• Problem requirements: Transcribe all records, preserving every character.

BEGIN Records supplied

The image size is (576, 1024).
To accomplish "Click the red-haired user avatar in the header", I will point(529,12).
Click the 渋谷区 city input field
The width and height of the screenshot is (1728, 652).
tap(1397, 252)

END Records supplied

• Reply:
The image size is (576, 1024).
To accomplish "Click the red-haired user avatar in the header", I will point(529,12).
Click the 渋谷区 city input field
The width and height of the screenshot is (1728, 652).
tap(1397, 252)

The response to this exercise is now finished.